▸ **Exercise inputs**:
__________________________________________________

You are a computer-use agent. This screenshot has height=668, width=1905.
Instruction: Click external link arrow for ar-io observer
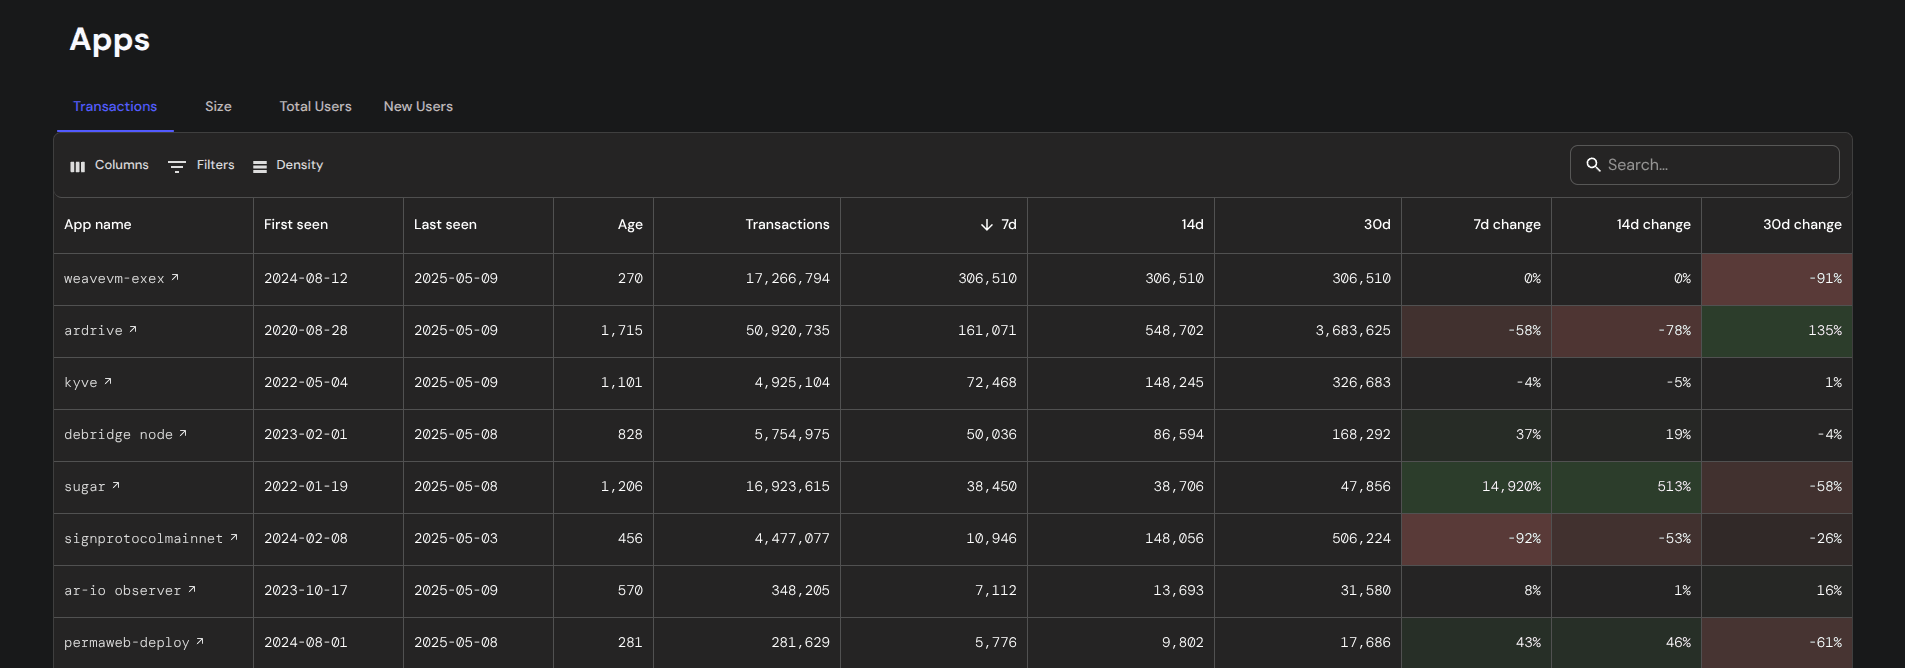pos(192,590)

__________________________________________________

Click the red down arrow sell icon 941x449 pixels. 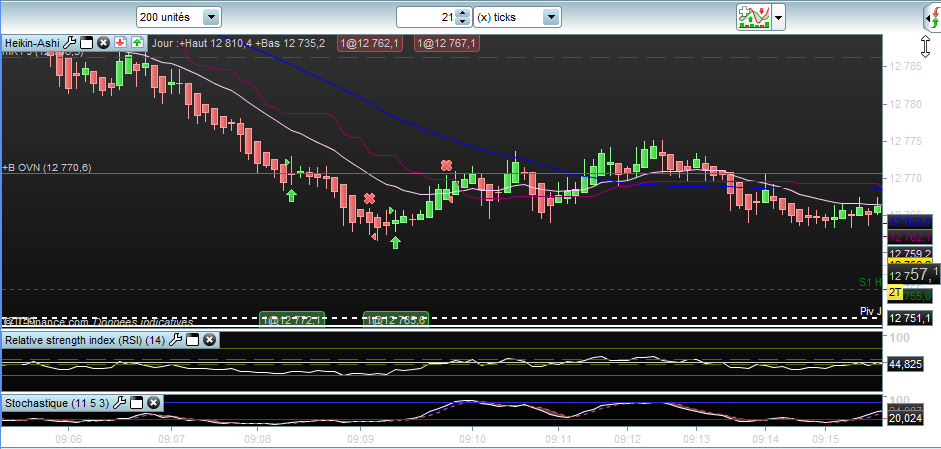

__________________________________________________

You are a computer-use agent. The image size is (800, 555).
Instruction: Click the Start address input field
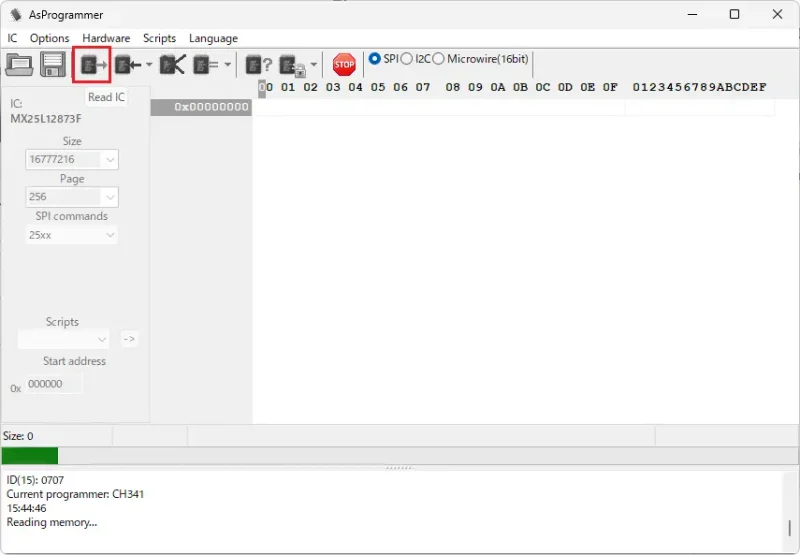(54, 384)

__________________________________________________

▸ **Exercise aim**:
Can you reproduce the material word for word, starting at the line that has "You are a computer-use agent. This" and stopping after the line that has "pos(192,590)", leaving out the pictures?

▸ **Output of the task**:
You are a computer-use agent. This screenshot has height=668, width=1905.
Instruction: Click external link arrow for ar-io observer
pos(192,590)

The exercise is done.